When the man paled and gasped, Strong Wolf smiled slowly again. “Now do you see why it would have been best had you heeded the warnings of my warriors when they first came to you and told you that you were trespassing? At that time you could have saved all but your houses when you left,” he said somberly. “Now you lose everything but yourselves and the steeds that carry you away.”

“Please don’t. . . .” the man pleaded. “It has taken a lifetime to build up our possessions into something worthwhile. Please let us get them before we leave.”

“It has taken the Potawatomis a lifetime to gain respect from the whites, and still we do not have it. Why should this Potawatomis chief be generous to you who would again take from us what is ours?” Strong Wolf said, raising his rifle threateningly into the air.

“No!” Strong Wolf then shouted. “Nothing but your skin and bones and your steeds will be saved. Feel blessed for even that, for at this moment I feel vengeance inside my heart more than I have ever felt it before in my life. It sickens me to think that you, just because you are white, feel that you can take from us, whose skin is red. You have been misguided in that logic, white man. Now leave! And do not go to the fort with your complaints. I soon will be there myself to tell them what happened here today. You are thieves. Do you wish to be hanged over this land that was not yours?”

“No, I . . . we . . . don’t wish anything now but to be able to go on our way, alive,” the man stammered. He turned and ran to his children and swept one up in each of his arms. He shouted at his wife to follow him. The other man and woman and children also ran off in a panic.

Strong Wolf’s heart ached to know that he had been placed in the position to treat people so unfairly, for he knew that he should have allowed them to take their possessions.

But lessons must be taught so that these white people might not try to repeat their thievery elsewhere.

He rode slowly behind the people, his warriors fol

lowing him. When he reached their small plots of land, where they had built neat cabins side by side, Strong Wolf stopped and waited for them to leave.

After they were gone, he gestured toward the cabins with his rifle. “Burn them to the ground!” he shouted as he looked over his shoulder at his warriors.

He sat glumly quiet in his saddle until the cabins were only smoldering ashes, then rode on to the next squatter’s land and again supervised the burning of the lodge, until all of the whites were gone, and all of their lodges were destroyed.

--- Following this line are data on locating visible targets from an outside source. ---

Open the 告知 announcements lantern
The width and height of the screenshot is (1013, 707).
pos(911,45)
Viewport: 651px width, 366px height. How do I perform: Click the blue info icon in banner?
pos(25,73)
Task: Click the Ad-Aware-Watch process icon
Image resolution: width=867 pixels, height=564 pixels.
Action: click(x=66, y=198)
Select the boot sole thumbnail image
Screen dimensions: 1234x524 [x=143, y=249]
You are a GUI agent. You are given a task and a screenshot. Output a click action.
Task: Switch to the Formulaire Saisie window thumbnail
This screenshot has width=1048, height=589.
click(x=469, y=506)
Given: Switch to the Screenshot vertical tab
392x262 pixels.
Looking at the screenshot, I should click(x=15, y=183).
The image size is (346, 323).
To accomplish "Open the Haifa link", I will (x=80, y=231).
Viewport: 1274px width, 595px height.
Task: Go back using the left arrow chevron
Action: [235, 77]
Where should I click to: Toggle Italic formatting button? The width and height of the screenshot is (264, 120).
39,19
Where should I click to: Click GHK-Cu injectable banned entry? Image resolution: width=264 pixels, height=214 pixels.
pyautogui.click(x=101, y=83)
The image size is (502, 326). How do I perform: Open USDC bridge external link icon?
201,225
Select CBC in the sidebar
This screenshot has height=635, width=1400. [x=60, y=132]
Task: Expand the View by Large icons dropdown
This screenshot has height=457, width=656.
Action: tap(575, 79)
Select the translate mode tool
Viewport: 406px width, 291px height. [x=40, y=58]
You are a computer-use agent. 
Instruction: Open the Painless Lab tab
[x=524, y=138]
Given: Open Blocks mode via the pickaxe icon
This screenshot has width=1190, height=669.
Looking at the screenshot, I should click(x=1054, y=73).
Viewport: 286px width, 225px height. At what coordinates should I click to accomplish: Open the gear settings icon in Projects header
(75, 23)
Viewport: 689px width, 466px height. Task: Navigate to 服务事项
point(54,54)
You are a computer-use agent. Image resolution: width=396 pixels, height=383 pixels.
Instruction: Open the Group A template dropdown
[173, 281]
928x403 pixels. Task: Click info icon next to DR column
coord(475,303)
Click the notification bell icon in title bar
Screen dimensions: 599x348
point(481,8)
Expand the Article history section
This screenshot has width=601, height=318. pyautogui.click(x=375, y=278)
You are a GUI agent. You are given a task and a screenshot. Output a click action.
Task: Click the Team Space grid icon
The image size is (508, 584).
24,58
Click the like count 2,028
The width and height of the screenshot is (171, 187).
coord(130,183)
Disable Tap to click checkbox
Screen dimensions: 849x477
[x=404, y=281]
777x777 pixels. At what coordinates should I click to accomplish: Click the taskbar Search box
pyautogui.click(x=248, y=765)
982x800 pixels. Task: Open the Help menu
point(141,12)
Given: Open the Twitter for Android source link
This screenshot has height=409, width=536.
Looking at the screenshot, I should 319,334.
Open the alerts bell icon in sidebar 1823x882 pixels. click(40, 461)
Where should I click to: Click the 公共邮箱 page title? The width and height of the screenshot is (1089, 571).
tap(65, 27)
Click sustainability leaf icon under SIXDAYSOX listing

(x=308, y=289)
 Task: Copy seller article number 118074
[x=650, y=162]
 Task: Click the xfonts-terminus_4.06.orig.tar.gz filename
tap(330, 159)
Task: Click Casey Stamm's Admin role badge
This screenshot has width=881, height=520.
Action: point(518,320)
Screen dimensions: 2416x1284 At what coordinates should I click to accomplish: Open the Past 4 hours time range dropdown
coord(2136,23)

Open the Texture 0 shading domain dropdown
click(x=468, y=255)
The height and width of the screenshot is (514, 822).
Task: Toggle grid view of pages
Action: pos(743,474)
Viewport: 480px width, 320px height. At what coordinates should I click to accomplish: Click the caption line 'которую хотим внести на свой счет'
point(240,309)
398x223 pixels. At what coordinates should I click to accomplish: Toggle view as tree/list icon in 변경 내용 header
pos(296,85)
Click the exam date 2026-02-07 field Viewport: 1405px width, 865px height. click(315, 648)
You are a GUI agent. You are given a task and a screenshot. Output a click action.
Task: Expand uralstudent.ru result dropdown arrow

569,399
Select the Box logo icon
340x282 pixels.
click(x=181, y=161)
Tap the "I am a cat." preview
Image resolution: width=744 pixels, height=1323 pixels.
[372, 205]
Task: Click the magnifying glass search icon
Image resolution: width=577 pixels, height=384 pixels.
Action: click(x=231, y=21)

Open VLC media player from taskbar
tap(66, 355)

“It is done except for facing the colonel at Fort Leavenworth!” Strong Wolf shouted, again waving his rifle in the air. “Let us go and introduce ourselves to him in the right way!”

His warriors whooping and hollering on all sides of him. Strong Wolf rode off toward the fort.

Just before arriving, he drew his reins tight and wheeled himself around to face his men. “Place your rifles in their gun boots,” he said somberly. “We must arrive at the fort with dignity. We also do not wish to enter the fort’s gates with war cries on our breath! We must remember, at all costs, that the young colonel sees us as peacemakers. We must make him understand why the settlers’ homes were destroyed, and why they were forced from our land!”

His men nodded. Then they rode onward.

When they reached the fort, there was a commotion of activity, for the soldiers had seen the fires in the distance and were prepared to go and see what had caused them.

Strong Wolf and his men blocked the gate so the soldiers could not leave.